What he left virtually unstated was the fact
that this larger quota would be available at a much higher per unit
price. Households below the poverty line would now have to bear with
68 per cent increases in the issue prices of wheat and rice. Even people
above the poverty line, many of whom are also poor by a wider definition,
would have to pay 23 per cent more for wheat and 30 per cent more for
rice because they will now be charged the full economic cost. Not only
does this mean that most pe ople who use the PDS will end up paying
much more, but it also penalises the State governments that have been
running a more broad-based and efficient PDS. This is because this price
relates to the rate at which the Central government releases foodgrains
to individual State governments, some of whom have been supplying it
at a lower rate to consumers through the PDS.
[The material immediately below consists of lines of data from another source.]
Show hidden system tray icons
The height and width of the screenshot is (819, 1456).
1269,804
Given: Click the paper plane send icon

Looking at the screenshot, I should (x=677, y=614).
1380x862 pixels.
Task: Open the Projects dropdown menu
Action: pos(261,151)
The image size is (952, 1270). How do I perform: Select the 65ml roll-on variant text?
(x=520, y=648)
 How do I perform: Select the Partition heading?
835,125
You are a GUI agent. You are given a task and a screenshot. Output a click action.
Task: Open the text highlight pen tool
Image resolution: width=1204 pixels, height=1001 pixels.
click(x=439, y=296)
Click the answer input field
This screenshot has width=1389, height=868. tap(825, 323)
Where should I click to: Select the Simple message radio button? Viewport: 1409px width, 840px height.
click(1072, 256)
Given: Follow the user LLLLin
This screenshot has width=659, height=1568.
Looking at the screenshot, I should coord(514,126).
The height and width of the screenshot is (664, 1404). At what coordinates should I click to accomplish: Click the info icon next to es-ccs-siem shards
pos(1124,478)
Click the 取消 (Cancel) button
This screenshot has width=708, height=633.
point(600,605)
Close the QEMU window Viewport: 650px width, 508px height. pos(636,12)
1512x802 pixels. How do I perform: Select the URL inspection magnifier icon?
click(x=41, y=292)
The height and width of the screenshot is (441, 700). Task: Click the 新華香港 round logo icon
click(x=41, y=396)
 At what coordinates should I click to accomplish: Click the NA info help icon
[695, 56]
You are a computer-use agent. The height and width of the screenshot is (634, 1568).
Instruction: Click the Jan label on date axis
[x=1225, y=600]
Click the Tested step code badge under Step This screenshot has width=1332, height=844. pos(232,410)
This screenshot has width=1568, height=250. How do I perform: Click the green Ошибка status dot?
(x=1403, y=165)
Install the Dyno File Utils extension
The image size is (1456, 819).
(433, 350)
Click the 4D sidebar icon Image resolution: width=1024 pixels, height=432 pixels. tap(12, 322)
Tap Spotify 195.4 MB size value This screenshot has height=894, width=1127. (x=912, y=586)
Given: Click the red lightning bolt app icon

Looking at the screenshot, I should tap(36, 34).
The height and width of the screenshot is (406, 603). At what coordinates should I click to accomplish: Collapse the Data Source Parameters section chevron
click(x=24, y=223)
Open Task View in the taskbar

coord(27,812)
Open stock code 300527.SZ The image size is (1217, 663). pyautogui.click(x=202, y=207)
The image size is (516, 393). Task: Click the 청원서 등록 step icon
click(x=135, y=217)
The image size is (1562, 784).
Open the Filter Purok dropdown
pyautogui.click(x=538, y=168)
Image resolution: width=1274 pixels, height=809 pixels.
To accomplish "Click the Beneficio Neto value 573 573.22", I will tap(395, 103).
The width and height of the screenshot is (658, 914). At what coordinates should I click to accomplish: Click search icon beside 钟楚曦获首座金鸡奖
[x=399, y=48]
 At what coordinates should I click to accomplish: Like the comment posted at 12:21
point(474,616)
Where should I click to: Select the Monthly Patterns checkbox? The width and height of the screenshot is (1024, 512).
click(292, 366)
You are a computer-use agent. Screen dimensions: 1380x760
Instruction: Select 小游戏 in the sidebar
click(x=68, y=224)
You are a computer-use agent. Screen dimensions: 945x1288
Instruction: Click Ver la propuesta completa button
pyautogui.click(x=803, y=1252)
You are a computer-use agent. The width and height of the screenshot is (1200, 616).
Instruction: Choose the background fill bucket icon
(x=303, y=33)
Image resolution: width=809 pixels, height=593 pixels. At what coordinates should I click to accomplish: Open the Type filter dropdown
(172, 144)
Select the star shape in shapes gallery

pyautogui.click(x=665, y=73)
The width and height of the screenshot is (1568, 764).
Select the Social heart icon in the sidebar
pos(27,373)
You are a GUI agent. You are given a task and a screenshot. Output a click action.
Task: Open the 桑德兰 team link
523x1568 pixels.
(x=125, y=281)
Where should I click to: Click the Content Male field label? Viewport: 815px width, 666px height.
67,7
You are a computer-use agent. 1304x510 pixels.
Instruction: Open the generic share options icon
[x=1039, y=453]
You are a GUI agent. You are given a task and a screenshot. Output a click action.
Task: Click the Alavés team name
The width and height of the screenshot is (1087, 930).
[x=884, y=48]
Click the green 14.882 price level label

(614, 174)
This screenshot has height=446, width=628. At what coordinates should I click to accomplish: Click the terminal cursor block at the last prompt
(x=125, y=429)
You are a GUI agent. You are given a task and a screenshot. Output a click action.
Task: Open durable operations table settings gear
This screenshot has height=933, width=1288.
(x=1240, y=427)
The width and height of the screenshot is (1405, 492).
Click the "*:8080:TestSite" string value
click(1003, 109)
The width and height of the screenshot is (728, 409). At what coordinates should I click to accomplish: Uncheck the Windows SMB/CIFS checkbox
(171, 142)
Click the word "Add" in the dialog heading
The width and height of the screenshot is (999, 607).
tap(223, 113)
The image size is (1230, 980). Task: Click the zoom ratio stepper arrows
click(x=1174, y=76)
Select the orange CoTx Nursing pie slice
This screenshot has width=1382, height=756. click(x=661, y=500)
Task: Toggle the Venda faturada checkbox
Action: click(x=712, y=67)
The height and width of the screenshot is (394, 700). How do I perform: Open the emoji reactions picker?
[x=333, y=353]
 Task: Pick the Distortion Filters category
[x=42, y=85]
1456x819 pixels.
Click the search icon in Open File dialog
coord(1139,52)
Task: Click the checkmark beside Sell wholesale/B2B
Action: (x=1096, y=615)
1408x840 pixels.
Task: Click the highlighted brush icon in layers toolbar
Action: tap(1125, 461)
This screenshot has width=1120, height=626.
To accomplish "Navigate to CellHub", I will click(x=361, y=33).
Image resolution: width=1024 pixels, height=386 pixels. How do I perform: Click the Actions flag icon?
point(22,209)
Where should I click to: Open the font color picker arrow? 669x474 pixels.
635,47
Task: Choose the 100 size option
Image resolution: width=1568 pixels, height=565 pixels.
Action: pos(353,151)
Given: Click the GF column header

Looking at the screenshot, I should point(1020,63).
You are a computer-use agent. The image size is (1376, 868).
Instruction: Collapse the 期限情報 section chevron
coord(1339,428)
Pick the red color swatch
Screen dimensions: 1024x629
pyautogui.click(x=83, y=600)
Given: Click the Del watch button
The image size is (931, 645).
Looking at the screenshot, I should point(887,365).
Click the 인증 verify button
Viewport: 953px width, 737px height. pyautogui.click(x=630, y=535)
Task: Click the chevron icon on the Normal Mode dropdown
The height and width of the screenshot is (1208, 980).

The irony is that, while this measure will clearly
hit ordinary people very hard, it may not lead to a decline in the food
subsidy bill at all. This is because as prices rise, offtake from fair
price shops tends to decline, and so the Food Corporation of India (FCI)
is left holding even more stocks, with high carrying costs which add
to its losses. This is indeed one reason why the level of stock-holding
of foodgrains is already so high. As mentioned earlier, the availability
of large foodstocks with the government calls for an effort to use the
surplus foodstocks to part "finance" employment programmes that help
strengthen the rural infrastructure. This would have helped improve
agricultural growth performance as well as increase rural incomes and
reduce poverty. The Finance Minister has, however, chosen to ignore
this opportunity and persist with a strategy of reform that goes to
the contrary. The financial component of such reform requires curbing
borrowing from the RBI and cutting a range of expenditures as part of
the effort to appease international finance, even if the consequence
is a combination of policies which squeeze the poor and underm ine growth
prospects. These are further indicators of the fact that under the BJP
the overall interests of international finance have come to dominate
economic policy-making in India. And it is that dominance which has
put the Government in a state of pa ralysis with respect to triggering
growth and reducing poverty. The interests the BJP-led Government seeks
to serve and those it wishes to penalise are therefore clear.